* Exercise requirements
A verbatim transcript of the lines below, starting at the first and ending with the one that holds "The width and height of the screenshot is (999, 624).", is what should be produced.

* Given entries
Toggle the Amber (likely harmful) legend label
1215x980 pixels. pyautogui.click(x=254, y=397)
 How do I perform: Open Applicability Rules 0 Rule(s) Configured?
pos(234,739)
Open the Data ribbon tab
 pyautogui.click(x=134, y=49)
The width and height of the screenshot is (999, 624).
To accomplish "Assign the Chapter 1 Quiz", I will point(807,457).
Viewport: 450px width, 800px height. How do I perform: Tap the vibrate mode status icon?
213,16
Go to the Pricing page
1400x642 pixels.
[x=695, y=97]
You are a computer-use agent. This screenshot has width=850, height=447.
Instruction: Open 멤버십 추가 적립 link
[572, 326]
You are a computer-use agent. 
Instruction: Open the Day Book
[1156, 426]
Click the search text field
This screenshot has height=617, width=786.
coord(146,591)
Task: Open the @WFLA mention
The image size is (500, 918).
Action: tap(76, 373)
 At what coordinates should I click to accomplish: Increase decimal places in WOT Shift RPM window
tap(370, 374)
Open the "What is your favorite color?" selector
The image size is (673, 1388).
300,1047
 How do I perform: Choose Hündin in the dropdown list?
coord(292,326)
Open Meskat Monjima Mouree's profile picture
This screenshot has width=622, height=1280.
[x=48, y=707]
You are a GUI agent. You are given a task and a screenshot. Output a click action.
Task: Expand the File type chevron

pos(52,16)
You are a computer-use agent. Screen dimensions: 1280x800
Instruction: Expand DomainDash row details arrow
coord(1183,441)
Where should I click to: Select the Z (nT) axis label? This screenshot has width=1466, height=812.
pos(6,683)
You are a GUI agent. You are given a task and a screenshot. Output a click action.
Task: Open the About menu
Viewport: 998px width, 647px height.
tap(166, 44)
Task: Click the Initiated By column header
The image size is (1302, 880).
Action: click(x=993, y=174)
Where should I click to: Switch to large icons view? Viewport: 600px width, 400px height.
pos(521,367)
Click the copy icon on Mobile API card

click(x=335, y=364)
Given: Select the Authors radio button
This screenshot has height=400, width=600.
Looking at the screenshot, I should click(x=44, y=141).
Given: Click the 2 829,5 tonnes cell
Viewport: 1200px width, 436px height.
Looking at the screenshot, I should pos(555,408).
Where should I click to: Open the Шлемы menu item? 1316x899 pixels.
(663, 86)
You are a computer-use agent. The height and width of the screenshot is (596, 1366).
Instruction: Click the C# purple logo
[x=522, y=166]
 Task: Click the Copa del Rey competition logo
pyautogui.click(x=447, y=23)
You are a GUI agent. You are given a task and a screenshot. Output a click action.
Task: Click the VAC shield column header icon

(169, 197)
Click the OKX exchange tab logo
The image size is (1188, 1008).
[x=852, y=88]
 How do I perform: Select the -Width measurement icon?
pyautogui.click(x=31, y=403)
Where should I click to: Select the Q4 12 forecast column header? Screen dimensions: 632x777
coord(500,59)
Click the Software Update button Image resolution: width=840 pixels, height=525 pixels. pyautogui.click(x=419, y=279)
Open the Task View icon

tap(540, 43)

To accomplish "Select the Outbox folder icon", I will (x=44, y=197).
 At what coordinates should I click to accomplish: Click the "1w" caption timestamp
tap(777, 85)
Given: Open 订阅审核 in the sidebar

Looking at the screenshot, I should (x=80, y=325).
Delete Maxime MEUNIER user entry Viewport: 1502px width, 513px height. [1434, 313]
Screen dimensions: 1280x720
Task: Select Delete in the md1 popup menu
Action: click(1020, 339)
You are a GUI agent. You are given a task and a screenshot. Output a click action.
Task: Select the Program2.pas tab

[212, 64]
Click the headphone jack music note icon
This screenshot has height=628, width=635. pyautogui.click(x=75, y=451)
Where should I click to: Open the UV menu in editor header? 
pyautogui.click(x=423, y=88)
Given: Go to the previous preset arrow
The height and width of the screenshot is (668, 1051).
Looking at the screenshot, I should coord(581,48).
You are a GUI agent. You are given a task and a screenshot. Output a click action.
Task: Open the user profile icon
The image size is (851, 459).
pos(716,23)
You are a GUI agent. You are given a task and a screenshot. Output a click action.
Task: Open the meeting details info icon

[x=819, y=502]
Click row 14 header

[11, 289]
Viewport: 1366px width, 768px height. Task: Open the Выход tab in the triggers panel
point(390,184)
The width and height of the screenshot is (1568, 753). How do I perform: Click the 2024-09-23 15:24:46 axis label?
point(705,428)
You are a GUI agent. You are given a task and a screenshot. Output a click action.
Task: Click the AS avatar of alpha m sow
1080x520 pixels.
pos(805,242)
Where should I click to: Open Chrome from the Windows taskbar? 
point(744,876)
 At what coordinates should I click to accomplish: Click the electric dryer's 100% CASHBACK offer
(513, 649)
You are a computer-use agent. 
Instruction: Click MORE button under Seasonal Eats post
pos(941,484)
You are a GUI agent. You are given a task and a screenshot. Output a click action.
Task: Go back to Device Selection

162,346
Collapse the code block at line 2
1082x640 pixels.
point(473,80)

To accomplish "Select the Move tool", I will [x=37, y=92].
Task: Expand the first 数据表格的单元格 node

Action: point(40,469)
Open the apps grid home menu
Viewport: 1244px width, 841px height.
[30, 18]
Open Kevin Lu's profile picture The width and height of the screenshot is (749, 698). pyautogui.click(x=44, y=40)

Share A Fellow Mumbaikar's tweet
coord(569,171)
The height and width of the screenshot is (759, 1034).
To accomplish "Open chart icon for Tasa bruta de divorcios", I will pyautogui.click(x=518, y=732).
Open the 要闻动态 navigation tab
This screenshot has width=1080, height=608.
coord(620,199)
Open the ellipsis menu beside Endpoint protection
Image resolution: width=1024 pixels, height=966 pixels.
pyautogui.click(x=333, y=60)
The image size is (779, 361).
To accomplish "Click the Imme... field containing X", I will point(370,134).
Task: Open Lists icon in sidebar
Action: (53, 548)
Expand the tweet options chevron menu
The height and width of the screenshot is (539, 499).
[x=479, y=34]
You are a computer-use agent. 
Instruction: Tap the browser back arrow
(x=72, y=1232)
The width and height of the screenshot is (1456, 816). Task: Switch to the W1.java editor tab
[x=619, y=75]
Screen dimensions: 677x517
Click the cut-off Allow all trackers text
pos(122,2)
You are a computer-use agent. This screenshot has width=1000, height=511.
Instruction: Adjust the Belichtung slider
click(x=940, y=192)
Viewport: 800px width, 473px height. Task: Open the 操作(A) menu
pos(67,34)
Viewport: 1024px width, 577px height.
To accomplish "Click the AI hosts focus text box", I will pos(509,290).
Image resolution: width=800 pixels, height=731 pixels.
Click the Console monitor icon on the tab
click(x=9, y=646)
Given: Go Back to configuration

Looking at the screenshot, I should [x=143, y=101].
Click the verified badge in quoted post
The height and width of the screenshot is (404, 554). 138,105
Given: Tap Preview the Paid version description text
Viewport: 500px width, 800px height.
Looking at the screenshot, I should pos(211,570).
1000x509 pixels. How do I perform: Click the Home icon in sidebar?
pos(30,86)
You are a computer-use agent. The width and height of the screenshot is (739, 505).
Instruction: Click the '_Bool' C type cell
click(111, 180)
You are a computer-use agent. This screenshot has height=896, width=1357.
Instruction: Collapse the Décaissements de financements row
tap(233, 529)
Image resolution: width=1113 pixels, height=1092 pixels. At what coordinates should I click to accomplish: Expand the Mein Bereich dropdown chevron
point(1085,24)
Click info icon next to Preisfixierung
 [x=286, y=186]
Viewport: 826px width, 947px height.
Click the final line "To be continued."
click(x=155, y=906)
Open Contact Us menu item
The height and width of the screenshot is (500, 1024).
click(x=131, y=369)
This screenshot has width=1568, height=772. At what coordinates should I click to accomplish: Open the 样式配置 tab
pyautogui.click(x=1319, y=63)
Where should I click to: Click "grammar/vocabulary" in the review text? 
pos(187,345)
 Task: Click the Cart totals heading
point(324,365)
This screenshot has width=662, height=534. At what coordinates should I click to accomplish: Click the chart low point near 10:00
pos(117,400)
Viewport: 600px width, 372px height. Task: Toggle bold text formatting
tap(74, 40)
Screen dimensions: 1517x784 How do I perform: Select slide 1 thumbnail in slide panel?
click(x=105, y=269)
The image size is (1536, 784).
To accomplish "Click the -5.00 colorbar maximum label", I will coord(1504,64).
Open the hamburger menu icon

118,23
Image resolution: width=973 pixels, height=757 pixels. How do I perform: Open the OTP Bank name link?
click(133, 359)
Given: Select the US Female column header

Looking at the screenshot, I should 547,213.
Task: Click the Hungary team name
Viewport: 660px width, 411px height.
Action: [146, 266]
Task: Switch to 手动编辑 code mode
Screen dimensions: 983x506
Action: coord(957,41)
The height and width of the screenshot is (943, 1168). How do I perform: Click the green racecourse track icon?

* Answer box
Toggle the Amber (likely harmful) legend label
1215x980 pixels. pyautogui.click(x=254, y=397)
 How do I perform: Open Applicability Rules 0 Rule(s) Configured?
pos(234,739)
Open the Data ribbon tab
 pyautogui.click(x=134, y=49)
The width and height of the screenshot is (999, 624).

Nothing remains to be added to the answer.